Controversy Over AI Use in Literary Prizes

The announcement of winners for the Commonwealth Short Story Prize by Granta led to allegations of AI involvement in the creation of some shortlisted works. Critics claimed that entries by Trinidadian writer Jamir Nazir and others appeared AI-generated using tools like Pangram.

The Science Behind AI Detection

  • Machine Learning (ML): Involves using large datasets to train AI to think and reason, identifying patterns in AI vs. human writing. 
    • Identifies "tells" like em dashes or structured bullet points, suggesting AI origin.
    • AI conclusions are typically neat and conclusive, unlike human-written ones that may introduce new content.
  • Negative Parallelism: AI models often use structures like “Not X, but Y” as a pattern for writing.

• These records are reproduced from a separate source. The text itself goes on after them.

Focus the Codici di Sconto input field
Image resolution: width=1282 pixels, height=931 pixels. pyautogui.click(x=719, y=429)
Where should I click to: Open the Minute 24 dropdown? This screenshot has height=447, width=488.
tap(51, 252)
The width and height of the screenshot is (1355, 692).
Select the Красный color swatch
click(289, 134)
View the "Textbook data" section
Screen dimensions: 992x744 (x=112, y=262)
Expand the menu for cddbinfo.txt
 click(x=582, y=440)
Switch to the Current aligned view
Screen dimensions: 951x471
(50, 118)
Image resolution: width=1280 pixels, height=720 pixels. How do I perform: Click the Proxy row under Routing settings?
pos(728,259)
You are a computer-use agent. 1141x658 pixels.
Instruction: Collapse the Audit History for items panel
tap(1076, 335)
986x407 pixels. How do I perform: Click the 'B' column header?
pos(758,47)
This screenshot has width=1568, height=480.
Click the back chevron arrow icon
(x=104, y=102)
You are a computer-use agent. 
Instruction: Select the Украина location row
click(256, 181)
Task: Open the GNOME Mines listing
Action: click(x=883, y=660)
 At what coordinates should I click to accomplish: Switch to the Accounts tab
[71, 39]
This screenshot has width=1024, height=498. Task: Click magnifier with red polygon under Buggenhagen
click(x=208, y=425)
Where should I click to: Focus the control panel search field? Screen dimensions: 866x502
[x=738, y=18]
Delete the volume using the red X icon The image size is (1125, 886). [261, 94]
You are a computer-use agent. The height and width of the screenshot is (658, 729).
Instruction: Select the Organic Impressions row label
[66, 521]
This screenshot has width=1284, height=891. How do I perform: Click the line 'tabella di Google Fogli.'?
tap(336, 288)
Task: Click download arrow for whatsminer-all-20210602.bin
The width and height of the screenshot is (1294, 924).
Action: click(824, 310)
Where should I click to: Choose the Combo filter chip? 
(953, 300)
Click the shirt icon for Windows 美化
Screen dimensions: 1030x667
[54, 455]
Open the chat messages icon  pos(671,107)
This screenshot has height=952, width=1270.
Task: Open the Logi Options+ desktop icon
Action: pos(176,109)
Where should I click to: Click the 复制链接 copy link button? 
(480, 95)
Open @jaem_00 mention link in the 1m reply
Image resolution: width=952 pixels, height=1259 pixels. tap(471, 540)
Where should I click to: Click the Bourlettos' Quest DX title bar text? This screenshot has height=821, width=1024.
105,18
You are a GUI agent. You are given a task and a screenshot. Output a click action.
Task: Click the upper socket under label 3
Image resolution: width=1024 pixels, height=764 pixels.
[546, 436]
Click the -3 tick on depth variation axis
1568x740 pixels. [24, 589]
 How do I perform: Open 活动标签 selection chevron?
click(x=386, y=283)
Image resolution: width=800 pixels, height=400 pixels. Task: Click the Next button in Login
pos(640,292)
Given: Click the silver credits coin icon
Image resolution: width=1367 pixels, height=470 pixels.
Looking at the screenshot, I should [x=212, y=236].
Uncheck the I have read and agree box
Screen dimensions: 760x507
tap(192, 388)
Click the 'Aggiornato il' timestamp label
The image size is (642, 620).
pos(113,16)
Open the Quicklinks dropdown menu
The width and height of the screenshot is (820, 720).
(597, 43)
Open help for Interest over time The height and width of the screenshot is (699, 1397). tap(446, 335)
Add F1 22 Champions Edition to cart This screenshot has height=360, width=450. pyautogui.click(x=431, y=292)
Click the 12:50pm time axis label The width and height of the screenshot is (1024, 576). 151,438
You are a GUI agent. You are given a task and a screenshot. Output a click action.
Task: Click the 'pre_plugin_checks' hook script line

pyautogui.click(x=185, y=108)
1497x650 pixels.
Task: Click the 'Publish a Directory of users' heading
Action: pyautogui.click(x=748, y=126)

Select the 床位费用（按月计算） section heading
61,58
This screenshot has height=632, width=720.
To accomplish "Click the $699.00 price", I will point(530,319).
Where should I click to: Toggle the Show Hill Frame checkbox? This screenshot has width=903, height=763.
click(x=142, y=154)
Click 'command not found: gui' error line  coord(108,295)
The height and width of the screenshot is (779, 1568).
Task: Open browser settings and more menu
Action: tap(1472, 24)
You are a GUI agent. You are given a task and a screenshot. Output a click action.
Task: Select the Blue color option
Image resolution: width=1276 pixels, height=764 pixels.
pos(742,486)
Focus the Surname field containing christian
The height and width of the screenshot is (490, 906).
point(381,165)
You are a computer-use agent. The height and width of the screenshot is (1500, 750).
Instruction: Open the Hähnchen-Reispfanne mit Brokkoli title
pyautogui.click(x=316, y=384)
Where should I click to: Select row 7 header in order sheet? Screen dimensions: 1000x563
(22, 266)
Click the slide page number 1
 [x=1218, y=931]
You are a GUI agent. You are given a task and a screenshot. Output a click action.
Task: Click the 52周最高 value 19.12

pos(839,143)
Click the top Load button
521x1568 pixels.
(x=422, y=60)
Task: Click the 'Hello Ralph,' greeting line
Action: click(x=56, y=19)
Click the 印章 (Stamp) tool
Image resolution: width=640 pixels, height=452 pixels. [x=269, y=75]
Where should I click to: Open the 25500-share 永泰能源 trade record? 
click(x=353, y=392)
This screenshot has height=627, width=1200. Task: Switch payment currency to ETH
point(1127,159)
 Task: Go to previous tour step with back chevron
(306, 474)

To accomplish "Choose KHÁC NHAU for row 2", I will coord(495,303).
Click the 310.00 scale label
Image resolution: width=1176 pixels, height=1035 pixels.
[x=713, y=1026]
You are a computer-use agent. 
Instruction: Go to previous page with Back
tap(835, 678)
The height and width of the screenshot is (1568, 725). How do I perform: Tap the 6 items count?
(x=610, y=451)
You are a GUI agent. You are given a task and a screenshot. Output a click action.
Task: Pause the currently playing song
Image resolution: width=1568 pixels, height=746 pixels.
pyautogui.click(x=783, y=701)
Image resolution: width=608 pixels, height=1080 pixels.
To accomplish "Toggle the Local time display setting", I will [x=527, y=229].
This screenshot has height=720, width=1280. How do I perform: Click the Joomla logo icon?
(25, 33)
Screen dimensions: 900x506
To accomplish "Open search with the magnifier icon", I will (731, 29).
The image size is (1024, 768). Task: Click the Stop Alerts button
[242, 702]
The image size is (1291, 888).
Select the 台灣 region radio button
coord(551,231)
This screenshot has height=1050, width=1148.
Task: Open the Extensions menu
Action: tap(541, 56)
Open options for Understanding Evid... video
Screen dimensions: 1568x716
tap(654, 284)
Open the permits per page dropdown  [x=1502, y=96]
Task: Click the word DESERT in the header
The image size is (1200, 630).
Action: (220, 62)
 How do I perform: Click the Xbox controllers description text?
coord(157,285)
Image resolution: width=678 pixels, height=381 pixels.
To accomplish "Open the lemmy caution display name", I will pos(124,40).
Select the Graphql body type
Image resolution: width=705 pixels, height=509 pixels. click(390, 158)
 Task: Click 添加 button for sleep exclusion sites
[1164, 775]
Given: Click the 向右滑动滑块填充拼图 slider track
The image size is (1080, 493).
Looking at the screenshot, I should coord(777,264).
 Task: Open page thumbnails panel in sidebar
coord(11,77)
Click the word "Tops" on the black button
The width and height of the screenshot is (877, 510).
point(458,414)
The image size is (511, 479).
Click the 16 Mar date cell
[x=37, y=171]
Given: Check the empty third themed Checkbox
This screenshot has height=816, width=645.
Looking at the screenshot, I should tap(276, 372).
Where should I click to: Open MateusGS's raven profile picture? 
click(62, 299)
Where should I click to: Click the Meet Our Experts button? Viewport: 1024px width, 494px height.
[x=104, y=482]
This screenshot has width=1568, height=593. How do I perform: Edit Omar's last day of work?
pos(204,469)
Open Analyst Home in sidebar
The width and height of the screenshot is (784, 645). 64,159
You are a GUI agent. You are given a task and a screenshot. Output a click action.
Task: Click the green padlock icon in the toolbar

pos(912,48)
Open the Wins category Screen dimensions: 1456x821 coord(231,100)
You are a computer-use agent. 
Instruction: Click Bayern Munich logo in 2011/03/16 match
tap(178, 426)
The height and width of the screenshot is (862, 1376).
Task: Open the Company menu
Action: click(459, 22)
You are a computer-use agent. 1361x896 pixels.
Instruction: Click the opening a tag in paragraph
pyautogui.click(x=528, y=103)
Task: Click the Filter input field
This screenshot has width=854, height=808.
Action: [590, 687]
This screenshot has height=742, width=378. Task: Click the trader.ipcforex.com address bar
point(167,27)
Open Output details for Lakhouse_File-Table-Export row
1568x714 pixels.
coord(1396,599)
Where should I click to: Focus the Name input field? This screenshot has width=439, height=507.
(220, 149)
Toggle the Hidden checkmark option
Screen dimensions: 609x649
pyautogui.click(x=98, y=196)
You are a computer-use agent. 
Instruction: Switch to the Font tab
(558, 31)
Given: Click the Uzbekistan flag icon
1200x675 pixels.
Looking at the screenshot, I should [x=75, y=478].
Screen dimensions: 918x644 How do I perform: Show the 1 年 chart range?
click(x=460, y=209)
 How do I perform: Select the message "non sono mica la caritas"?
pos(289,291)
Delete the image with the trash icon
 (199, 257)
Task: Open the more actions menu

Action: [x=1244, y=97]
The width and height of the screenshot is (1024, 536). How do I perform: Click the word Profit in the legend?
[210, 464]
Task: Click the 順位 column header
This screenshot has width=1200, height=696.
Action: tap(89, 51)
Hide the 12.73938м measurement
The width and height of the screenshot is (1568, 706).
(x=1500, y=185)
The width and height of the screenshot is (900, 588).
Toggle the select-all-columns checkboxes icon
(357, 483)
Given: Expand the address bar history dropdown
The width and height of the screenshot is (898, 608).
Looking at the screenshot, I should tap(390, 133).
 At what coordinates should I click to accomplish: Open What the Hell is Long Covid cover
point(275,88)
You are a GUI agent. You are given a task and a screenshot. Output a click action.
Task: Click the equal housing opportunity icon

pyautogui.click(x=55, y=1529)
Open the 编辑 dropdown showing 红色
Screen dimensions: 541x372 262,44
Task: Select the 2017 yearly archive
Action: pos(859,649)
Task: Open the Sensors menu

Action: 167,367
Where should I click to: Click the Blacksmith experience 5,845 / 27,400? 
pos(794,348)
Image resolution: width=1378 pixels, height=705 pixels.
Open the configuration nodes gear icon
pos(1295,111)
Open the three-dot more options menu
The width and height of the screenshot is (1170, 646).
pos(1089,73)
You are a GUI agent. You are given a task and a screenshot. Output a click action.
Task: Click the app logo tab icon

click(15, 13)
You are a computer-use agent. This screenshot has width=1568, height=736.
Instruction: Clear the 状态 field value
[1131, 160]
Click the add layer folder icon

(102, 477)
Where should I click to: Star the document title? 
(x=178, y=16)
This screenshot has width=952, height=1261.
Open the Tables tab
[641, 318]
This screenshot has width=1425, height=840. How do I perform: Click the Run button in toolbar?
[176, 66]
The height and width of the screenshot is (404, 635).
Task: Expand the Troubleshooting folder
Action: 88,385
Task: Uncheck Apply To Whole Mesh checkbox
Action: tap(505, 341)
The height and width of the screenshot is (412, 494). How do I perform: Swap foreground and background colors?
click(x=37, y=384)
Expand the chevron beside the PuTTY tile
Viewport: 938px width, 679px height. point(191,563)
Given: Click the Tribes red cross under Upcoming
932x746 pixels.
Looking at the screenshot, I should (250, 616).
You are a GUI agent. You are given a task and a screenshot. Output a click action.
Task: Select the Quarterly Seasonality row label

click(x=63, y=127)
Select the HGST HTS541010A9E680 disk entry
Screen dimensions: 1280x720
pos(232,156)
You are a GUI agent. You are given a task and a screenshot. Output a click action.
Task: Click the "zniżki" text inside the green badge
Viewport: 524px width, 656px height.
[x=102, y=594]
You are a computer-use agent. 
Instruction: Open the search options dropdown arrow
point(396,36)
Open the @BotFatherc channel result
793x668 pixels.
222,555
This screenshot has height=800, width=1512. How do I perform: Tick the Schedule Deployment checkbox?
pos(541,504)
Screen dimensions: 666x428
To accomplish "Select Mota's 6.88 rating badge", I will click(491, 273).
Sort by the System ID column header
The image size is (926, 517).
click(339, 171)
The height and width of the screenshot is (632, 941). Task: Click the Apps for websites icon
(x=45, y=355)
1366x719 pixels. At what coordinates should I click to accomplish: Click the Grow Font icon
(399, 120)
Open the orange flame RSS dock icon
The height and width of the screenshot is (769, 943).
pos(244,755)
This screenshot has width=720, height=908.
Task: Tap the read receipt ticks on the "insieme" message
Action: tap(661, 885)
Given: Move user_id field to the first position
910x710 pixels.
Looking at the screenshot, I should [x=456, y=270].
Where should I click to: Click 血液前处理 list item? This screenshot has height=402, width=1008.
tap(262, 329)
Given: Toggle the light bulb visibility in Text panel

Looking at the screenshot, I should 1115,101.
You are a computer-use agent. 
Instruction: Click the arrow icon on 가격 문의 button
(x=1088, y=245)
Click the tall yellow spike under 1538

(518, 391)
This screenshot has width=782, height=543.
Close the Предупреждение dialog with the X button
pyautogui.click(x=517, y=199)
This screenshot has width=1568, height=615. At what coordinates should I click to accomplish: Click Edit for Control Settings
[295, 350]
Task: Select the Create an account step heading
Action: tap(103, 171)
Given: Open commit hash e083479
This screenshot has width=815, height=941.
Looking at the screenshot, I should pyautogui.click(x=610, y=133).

AI Detection Tools and Their Limitations

  • Reliability: Despite tools like Pangram claiming low false positive rates, 100% accuracy is not guaranteed. 
    • ML tools struggle with short texts or low-entropy content, like lists or code, making it challenging to distinguish AI from human authorship.
  • Challenges: AI detectors often misclassify slightly polished texts as AI-generated, affecting writers’ freedom to use AI for refinement.

Impact on Writers and Publishers

  • Transparency: Writers like Olga Tokarczuk faced criticism for AI usage; transparency about AI involvement is essential. 
    • Jane Friedman emphasizes the importance of clarity in AI usage to build trust in the publishing industry.
  • Ethical AI Usage: Cited incidents of AI fabricating quotes highlight the need for responsible use and a cautious approach to avoid eroding trust.

Conclusion

While AI text detection is crucial for maintaining the integrity of literary works, it also presents challenges and ethical questions. The publishing industry must navigate these complexities transparently and responsibly to safeguard the authenticity of human creativity.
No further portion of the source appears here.